Точка отсчёта | страница 6
«Если родилась красивой, значит, будешь век счастливой»,— с грустной иронией написал поэт в одном из ранних своих стихотворений. Сам он родился счастливчиком, как судила молва, которая, как известно, всегда схватывает общее впечатление, нимало не заботясь о деталях. Ему, если верить этой госпоже, все давалось и удавалось легко, в том числе и творить добро. А то, что дается легко, таким же образом и ценится. Не раз и не два, думается, встречался Симонов в своей жизни с тенденцией окружающих, в том числе и достаточно близких ему людей, каким-то лукавством, быть может, даже позой объяснить бросающееся в глаза благородство тех или иных его поступков.

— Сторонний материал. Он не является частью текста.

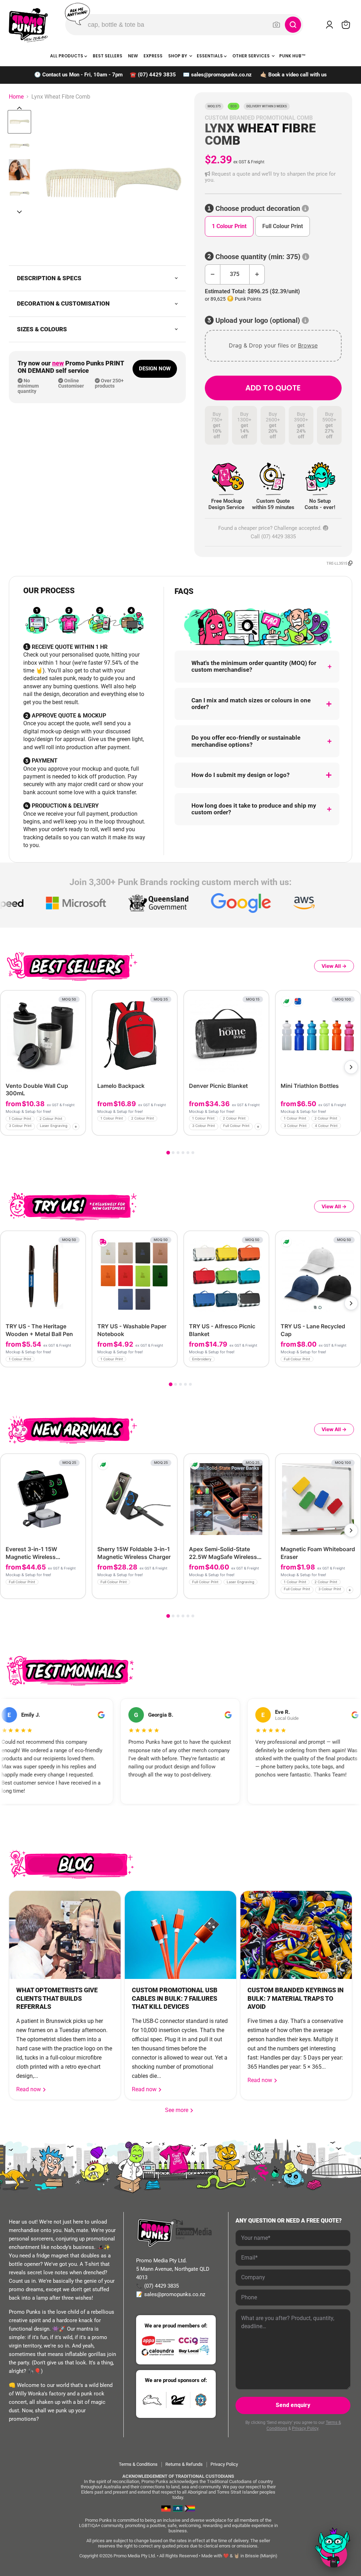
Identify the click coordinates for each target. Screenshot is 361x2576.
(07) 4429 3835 (157, 74)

Поза? Как легко и привычно бывает для нас употребить лишний раз это слово, по сути — обвинение. Самоотверженность — поза. Доброе дело — поза. Негодование — поза тоже. Все, что выходит за ряд скучного, повседневного, заунывного,— поза. Все так, и тем не менее поспорить с ярлыком не под силу слову. С ним может спорить только поступок. Их в жизни Константина Симонова было немало. Последним «поступком» были последние годы, последние дни его жизни. О них и будет теперь мой рассказ.

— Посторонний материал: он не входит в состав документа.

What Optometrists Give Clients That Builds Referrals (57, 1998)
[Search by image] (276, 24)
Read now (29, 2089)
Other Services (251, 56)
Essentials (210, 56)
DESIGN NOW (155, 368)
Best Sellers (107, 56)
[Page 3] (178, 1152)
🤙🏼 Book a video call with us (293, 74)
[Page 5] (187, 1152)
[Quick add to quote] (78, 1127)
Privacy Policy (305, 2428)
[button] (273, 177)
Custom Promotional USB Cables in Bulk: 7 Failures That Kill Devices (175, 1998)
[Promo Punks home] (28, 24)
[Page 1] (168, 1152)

Что мне, человеку, не так уж много лет знакомому лично с Константином Михайловичем, дает на это право? Быть может, поздние, но бурно развивающиеся отношения? Да нет, не было и этого. Не было ничего или почти ничего, что можно отнести к привычным аксессуарам дружбы: мы редко виделись, хотя всякий раз, кажется, с удовольствием. Не знались или почти не знались домами, ничего кинотеатрального или литературного сообща не сотворили и только один раз были вместе в служебной командировке. И все же, все же вопреки этим многочисленным «не» или помимо них, над ними что-то вырастало такое, что побуждало его говорить о сокровенном, как бы отрывая от нутра по фразе, по признанию... Обстоятельства, сводившие нас, тоже способствовали этому. Я слушал его и не подозревал, что так скоро настанет час переплавить услышанное тогда, в часы этих бесед, в воспоминания...
Подобно своим героям, которые не любили и бешено сопротивлялись тому, чтобы их действиям, для них вполне естественным, приписывались какие-то особо благородные мотивы, Симонов не любил «высокого штиля» в общении. Коробили его и фамильярность, и панибратство. Идеалом был «мужской язык» (из его письма матери), когда не зло, но остроумно подшучивают друг над другом, растроганность скрывают под покровом напускной строгости, нежное слово заменяют похмыкиванием или набиванием трубки... Последнего удовольствия, увы, он был лишен к концу жизни.